─── DATASET RECORDS ───

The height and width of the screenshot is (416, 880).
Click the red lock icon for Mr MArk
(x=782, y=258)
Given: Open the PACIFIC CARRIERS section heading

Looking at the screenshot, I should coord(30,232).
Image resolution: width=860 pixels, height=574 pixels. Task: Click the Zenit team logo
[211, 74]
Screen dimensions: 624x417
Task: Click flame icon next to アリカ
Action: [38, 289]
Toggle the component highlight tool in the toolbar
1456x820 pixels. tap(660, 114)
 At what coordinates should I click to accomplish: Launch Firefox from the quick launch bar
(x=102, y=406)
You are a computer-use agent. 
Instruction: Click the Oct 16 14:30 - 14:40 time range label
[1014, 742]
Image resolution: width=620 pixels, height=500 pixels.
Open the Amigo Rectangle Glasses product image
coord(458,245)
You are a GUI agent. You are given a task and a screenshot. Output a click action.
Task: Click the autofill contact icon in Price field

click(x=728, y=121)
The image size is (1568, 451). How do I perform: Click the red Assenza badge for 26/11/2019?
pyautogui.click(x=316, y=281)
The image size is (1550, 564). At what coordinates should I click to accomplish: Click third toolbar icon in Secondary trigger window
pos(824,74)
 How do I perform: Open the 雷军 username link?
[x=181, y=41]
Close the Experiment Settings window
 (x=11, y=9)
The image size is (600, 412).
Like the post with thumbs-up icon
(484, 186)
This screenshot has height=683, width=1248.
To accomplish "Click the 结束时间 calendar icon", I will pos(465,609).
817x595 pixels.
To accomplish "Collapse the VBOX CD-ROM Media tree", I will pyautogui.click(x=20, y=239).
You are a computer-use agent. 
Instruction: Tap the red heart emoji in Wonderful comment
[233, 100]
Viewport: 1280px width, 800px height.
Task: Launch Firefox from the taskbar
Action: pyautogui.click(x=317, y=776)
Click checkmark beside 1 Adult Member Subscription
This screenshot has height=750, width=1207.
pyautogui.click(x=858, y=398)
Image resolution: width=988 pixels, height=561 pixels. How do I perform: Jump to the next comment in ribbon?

───

*PROBLEM TO SOLVE*. Tell me how many lines of the data hold the word "will", giving only the number.

*RESPONSE TO THE TASK*. 2